CCCler: Ich war ja im Vorfeld
angemeldet und habe eine Teilnahmebestätigung bekommen. Ich ging also
davon aus, daß eine Überprüfung meiner Person stattgefunden hat und
zufriedenstellend verlaufen ist. Eingelassen wurde ich auch ohne
Probleme, und setzte mich in den Vortragssaal, in dem die
Eröffnungsveranstaltung mit Herrn Dr. Ole Schröder vom BMI gerade
begann. Nach kurzer Zeit hatte ich dann eine Hand auf der Schulter und
wurde gebeten, doch mit nach draußen zu kommen. In einem separaten
Bereich wurde ich dann mit dem absurden Vorwurf konfrontiert, ich könne
etwas mit der angekündigten Abhöraktion zu tun haben, und wurde
gebeten, die Veranstaltung doch zu verlassen.

Haben Sie eigentlich den Teilnehmer-Beitrag zurückbekommen?

Natürlich, und das unaufgefordert. So viel Professionalität war dann doch vorhanden.

Wird das ganze ein Nachspiel haben oder nehmen Sie den Rauswurf sportlich?

Im Grunde genommen sehe ich das sportlich, ich
sehe keine Veranlassung, da irgendwelche rechtlichen Schritte
einzuleiten. Das BMI hat uebrigens sein Bedauern zum Ausdruck gebracht
und dementiert, irgendetwas damit zu tun zu haben.

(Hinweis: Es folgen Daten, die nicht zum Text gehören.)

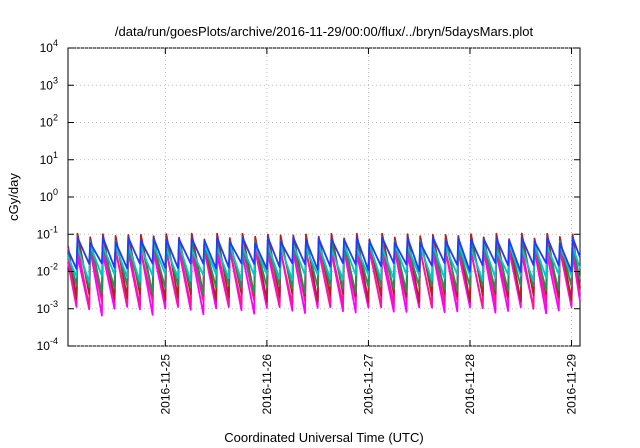  What do you see at coordinates (324, 438) in the screenshot?
I see `x-axis-label: Coordinated Universal Time (UTC)` at bounding box center [324, 438].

Allerdings, und das ist der Grund, warum ich
diese Geschichte auch in die Öffentlichkeit trage, kann ich es nicht
akzeptieren, daß der CCC in eine linksradikale Ecke gestellt wird, und
eine Mitgliedschaft in unserem Verein Grund für eine Behinderung der
Berufsausübung ist. Satzungsziel des CCC e.V. ist die Wahrung des
Grundrechts auf Meinungs- und Informationsfreiheit im digitalen
Zeitalter. Wir sind nicht "gegen das System", sondern wir sind für das
System im Sinne unserer verfassungsmäßigen Grundrechte. Und das muß
auch damit vereinbar sein, beruflich aktiv an der Gestaltung unseres
Staates mitzuwirken.

Vielen Dank. Und viel Erfolg beim nächsten Europäischen Polizeikongress.